A book review of the audiobook, The Power of Nice: How to Conquer the Business World with Kindness by Linda Kaplan Thaler and Robin Koval.
I don’t consider myself to be mean-spirited or somber but rather open and empathetic. I have been described as nice. And while I don’t particularly describe myself as such, I do think I am courteous and compassionate.
So, I didn’t get this book in the hopes of correcting a grave and unappealing character. I was drawn to it because I saw one of my professors had it in his reading list and it was recommended by an algorithm after purchasing another book. I figured I would go ahead and read it; I was curious.
Authors Linda Kaplan Thaler and Robin Koval present six principles about being nice and set the principles up by stating that the idea of social Darwinism has led to the propagation of the myth that ‘a cut-throat me versus you’ philosophy is the only way to win.
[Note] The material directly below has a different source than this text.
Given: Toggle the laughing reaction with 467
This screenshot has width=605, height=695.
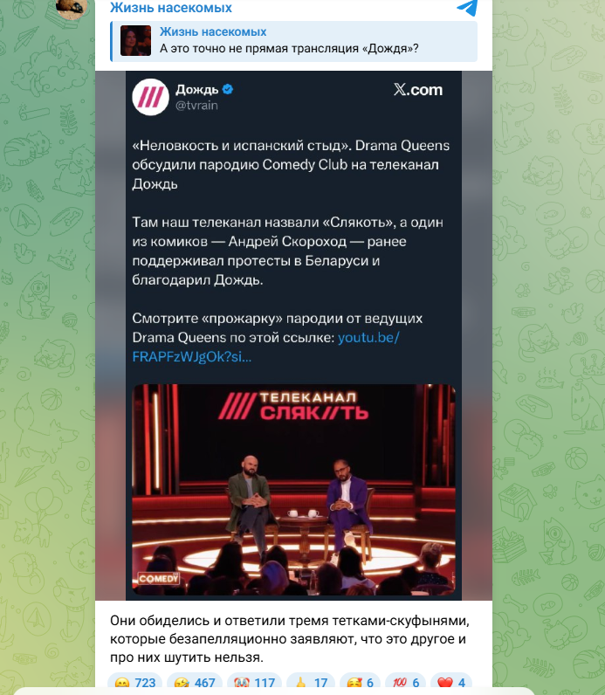Looking at the screenshot, I should pos(195,683).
I agree that it is a myth. Life is not a zero-sum game.
Growing up, my mom would always say:
“Don't look over to your neighbor’s bowl to see if they have more than you, look to see if they have enough.”
Kaplan Thaler and Koval offer a similar sentiment with another food analogy:
“We’re taught that the best way to succeed in life is to take as much as you can for yourself...beat out the competition and to grab your slice of the pie before they get it first because if you don’t, you’ll be left with only crumbs.”
And the reality of the situation is that we all just need to bake a bigger pie.
Many of the principles are truisms and while not novel to many of our experiences, they might not all be at the forefront of our consciousness when we curse at the driver that cut us off or don’t hold a door open for someone directly behind us. We are all human. So, while I don’t curse at drivers, I have certainly forgotten, in haste, to open a door or two. The authors encourage such small gestures of kindness as complimenting others and saying 'hello' to strangers on the train with a smile. However, they speak more heavily on being open to guiding and helping others succeed. To me, that was the key takeaway.
Being nice isn’t fake, naïve, or being a doormat. Being nice is respecting and celebrating others and their successes. Being nice is being courteous not because you expect to get anything in return, but you just want others to feel good too. Making sure that others are taken care of and feeling good, will make you feel good in return.